The judges and scholars say that the circuit court in Washington, which handles about 1,500 nonimmigration cases a year, would be swamped by an additional 12,000 immigration cases. And they say that the court lacks the expertise to handle complex immigration cases, which often raise a host of constitutional and human-rights issues.
The question of how these cases are handled is particularly sensitive because federal appeals court judges have sharply criticized what they have described as a pattern of biased and incoherent decisions from immigration judges in asylum cases, which are the bulk of immigration appeals.
The two bills — one by Sen. Arlen Specter, R-Pa., chairman of the Senate Judiciary Committee, the other by Senate Majority Leader Bill Frist, R-Tenn. — were intended in part to ease the burden on the nation's federal appeals courts, which have had a sharp increase in immigration cases.
The provisions could come up for a vote in the Senate as early as next week.
Judiciary Committee staff members said that designating a single court to handle the cases would ensure a consistent standard for immigration decisions and discourage immigrants from shopping for favorable courts.
They said that immigration lawyers would be assigned to the court to help enhance expertise and that the number of judges would be increased to 15 from 12.
But Richard Posner, a federal appeals court judge in Chicago, said the measures were "not a sound solution."
Even with the three additional judges, he said, the annual caseload would surge to 900 per judge from 125.
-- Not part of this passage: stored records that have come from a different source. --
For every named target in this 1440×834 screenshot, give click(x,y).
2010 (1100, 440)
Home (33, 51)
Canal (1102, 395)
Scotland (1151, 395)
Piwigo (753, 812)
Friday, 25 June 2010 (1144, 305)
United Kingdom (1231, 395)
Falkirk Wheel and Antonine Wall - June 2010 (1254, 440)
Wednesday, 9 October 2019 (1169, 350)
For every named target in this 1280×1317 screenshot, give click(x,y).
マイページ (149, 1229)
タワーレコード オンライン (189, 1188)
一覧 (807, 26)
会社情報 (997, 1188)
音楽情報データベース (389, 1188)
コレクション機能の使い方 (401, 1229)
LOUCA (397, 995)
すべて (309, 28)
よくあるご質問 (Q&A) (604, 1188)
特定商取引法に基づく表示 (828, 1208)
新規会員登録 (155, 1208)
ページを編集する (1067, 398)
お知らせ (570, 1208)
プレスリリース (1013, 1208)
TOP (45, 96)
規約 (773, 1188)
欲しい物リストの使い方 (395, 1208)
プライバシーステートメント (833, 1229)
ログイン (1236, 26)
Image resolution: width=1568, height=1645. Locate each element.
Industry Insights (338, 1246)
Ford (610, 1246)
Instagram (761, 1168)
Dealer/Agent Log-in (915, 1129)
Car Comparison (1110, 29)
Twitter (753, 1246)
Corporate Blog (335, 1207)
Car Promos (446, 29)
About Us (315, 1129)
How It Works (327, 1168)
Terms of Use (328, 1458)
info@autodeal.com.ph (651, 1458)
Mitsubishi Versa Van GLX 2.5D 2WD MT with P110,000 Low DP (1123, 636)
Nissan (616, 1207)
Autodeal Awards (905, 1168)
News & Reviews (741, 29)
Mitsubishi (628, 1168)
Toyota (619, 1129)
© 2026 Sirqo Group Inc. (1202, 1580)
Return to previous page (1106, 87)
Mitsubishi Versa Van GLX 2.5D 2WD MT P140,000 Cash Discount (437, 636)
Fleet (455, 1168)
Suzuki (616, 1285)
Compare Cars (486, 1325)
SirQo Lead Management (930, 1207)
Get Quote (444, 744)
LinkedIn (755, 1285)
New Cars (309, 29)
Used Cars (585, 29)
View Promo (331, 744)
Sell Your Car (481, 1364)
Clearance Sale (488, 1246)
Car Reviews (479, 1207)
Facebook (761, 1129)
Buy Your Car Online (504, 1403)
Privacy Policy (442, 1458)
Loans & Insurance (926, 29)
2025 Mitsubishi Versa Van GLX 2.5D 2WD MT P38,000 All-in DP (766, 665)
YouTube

"I cannot think of an area of law that is more remote from immigration than patents," Posner wrote in a letter to Sen. Dick Durbin, D-Ill., a Judiciary Committee member. "No doubt the judges of the federal circuit can become knowledgeable about immigration law, but they will be overwhelmed by the new caseload."
Leonidas Ralph Mecham, secretary for the Judicial Conference of the United States, a group of judges that makes policy for the federal courts and presents the judiciary's views to Congress, raised similar concerns.
"No sufficient justification to support changing the status quo and shifting these cases from the regional courts to the federal circuit has been provided," Mecham wrote in a letter to Specter.
The judges also raised concerns about a proposal that would appoint a single judge to decide whether immigration cases were worthy of consideration for appeal. If the judge declined the case, no further review would be available.
Durbin said he planned to offer an amendment that would kill the measures, telling his colleagues on the Judiciary Committee that it would be premature to make such changes before holding hearings.
Critics of the new legislation also say that a better solution would be to add resources to the overstrained local immigration courts and the immigration appeals court, known as the Board of Immigration Appeals.